16 Nisan anayasa referandumu, zorlu, meşe katli bir uğraş sonucu, halklarımızın, Türkiye demokrasi ve toplumsal güçlerinin tarihi kazanımlarından biridir. Bu kazanımlarımız, köy-köy, mahalle-mahalle, sokak-sokak, alan-alan, ev-ev ziyaret edilerek uğraşlar sonucu elde edilmiş ve kazanılmış haklarımızdır. 

Referandum sürecince, devlet güçlerinin, polisin, jandarmanın, Valinin, Kaymakamın, yargı kurumlarının baskılarına, cebirlerine, saldırılarına rağmen kazanılmış haklarımızdır. Yandaş medya, havuz basını, sermaye güçlerine sırtını dayayan, satımlı kalemler, aklını kiraya vermiş, saray soytarılarının, orantısız saldırılarına, manipülasyonlarına rağmen, kazanılmış ve HAYIR oylarının yoğunluğu sağlanmıştır.

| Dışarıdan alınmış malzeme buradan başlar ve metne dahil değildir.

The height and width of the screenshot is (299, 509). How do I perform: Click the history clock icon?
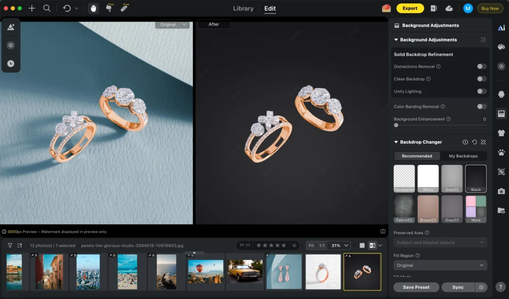pyautogui.click(x=11, y=64)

Birileri çıkmış, bu kazanımlarımızı gasp etmek istiyorlar. Kim bunlar? Kendisine, YSK Yüksek seçim Kurulu üyeleri olarak ifade eden, ne hikmetse, 'yargıçlardan' oluşan, AKP devletinin, Sarayın emrinde hareket etmeyi kendisine görev edinmiş bir takım insanlardır.

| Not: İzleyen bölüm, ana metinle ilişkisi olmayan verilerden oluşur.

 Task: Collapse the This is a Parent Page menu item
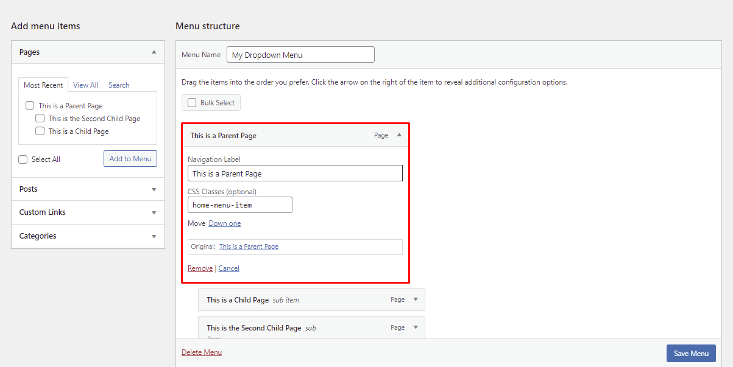[x=399, y=135]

Türkiye halkları, demokrasi güçleri, toplumsal katmanları, referandum sürecinde gösterdikleri başarılı ve meşakkatli uğraşlarından sonra, elde ettikleri kazanımlarını, masa başında, 'kaybetmeye' razı olamazlar. HAYIR, oyları, geleneksel devlet aklının, AKP devletinin, Saray'ın, MHP ve faşizan ortaklarının tüm saldırganlığına rağmen, hile ve seçim sahtekarlığına rağmen, 'evet' oylarından daha fazladır.

Geleneksel devlet aklı, AKP, Saray, bunun böyle olduğunu bilmektedir. Referandum sonuçlarının kendileri açısından hüsran olduğunu bilmektedirler. HAYIR, oy'larının yoğunluğu karşısında ezilmişlerdir. İçlerine sindirememişlerdir. Bu nedenledir ki, her türden hileye, hurdaya, sahtekârlığa, seçim oyunlarına başvurmayı yeğlemişlerdir.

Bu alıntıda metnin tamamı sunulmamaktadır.